Figure 6 Possible mechanisms of action in caspase inhibitor-mediated sensitization of TNF-induced necrosis in L929 cells. A putative caspase (CASP-X), inhibited by CrmA or zVAD-fmk, acts as a negative regulator of premitochondrial signaling (1) or (more ...)
A third hypothetical model is the following. Degradation of mitochondrial proteins has been documented both in physiological and pathological conditions (33
). This is especially the case when membrane proteins are damaged by oxygen radicals. In mitochondria of rat liver cells, increasing the radical production results in enhanced protease activity (34
). In addition, oxidative damage to intracellular proteins increases their susceptibility to proteolysis (35
). Although it is known that in some of these turnover processes, mitochondrial and/or cytosolic ATP-dependent protease complexes play an important role, there is also evidence for involvement of ATP-independent proteases in mitochondrial catabolism. Possibly, caspases could be key elements in such an intracellular mitochondrial quality control system. As cells increase their production of oxygen radicals in the mitochondria after p55 TNF receptor stimulation, oxidative damage of lipids and proteins accumulates; this results in occasional failure of the electron transport system, which leads to an amplified radical production. It is conceivable that such defective mitochondria are recognized and eliminated by a specific cellular mechanism, and this is where caspases could play a role. Elimination of such deficient but oxygen radical–producing mitochondria should then be beneficial for the cell to survive the deadly TNF signal. By inhibiting cytosolic caspase activity, this “rescue mechanism” would be impaired, and hence the cells would accumulate excessive reactive oxygen-producing mitochondria and would be far more sensitive to TNF-induced necrosis. Whatever the exact mechanism is, a low activity of caspases is implied, stressing the importance of a stringent control mechanism of caspase activity in healthy cells. Fig. illustrates alternative mechanisms for possible interference by caspases in TNF-induced mitochondrial production of reactive oxygen intermediates.

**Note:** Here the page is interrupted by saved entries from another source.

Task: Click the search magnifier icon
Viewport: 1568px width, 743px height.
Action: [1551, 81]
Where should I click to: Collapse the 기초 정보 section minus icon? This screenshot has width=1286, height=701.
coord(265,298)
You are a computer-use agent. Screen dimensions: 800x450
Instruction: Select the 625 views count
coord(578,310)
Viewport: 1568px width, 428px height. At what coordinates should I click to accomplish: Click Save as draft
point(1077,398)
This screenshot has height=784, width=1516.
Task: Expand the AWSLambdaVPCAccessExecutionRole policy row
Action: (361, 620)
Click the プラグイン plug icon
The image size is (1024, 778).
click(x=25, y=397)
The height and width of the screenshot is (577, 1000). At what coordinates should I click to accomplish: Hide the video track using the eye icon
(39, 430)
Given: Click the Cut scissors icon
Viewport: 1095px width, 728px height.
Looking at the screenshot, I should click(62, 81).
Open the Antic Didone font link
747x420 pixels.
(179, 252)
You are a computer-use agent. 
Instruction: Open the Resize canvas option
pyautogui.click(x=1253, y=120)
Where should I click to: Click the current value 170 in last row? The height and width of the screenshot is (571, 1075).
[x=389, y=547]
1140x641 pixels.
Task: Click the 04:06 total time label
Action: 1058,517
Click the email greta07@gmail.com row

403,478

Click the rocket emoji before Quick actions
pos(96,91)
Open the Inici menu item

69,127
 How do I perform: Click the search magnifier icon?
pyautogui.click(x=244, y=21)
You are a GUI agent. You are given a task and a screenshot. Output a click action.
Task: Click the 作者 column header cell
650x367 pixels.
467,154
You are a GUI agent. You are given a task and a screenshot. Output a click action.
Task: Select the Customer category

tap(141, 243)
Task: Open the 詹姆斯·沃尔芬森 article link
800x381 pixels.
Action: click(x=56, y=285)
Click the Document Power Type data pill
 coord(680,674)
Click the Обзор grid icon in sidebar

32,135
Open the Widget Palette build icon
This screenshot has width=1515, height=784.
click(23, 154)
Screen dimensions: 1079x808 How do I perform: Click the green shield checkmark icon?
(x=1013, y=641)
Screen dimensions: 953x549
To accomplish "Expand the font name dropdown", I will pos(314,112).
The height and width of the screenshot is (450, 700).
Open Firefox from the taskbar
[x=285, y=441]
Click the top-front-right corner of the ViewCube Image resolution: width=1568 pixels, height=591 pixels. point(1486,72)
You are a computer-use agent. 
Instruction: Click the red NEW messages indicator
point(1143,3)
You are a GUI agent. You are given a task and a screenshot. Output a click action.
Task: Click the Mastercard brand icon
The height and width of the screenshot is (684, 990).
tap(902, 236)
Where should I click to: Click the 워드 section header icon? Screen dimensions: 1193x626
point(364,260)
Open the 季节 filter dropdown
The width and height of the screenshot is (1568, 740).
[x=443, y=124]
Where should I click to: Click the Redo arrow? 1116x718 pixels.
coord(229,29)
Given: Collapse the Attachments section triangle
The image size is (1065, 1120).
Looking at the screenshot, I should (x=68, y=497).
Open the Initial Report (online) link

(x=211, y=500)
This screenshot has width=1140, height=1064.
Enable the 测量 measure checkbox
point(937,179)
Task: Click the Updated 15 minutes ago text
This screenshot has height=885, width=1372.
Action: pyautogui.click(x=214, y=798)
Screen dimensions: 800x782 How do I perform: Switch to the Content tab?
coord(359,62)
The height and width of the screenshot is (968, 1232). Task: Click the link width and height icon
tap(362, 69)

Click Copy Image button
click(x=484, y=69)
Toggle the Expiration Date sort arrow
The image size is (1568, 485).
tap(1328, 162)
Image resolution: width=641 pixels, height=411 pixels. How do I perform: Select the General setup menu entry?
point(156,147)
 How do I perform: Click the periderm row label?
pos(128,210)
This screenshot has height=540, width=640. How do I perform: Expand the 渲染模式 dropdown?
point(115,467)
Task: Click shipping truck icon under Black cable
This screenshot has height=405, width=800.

The results reported here prompt us to add a cautionary note. Indeed, caspases have already been shown to be essential mediators in illness-related cell death, such as neuronal damage following hypoxic-ischemic insult (36
) or fulminant liver destruction after anti-Fas injection (37
), and evidence exists for the implication of caspases in amyotrophic lateral sclerosis (38
) and Alzheimer's disease (39
). In the first two indications, inhibition of caspases by tripeptide derivatives protects treated mice against injury and death. However, considering the 1,000-fold sensitization of TNF-induced necrotic cell death by inhibitors of caspases, one should be cautious in cases where reactive oxygen-mediated necrosis may be involved, such as neutrophil-induced endothelial cell necrosis in the systemic inflammatory response syndrome (40
); liver necrosis after reperfusion, alcoholic liver disease, or hemochromatosis (iron overload) and Wilson's disease (copper overload) (41
); and myocardial ischemia and reperfusion injury (42
). It is not excluded that in these indications, administration of caspase inhibitors may rather have an adverse effect. Therefore, the mechanism leading to cell death should be taken into account when the use of caspase inhibitors would be considered as disease treatment.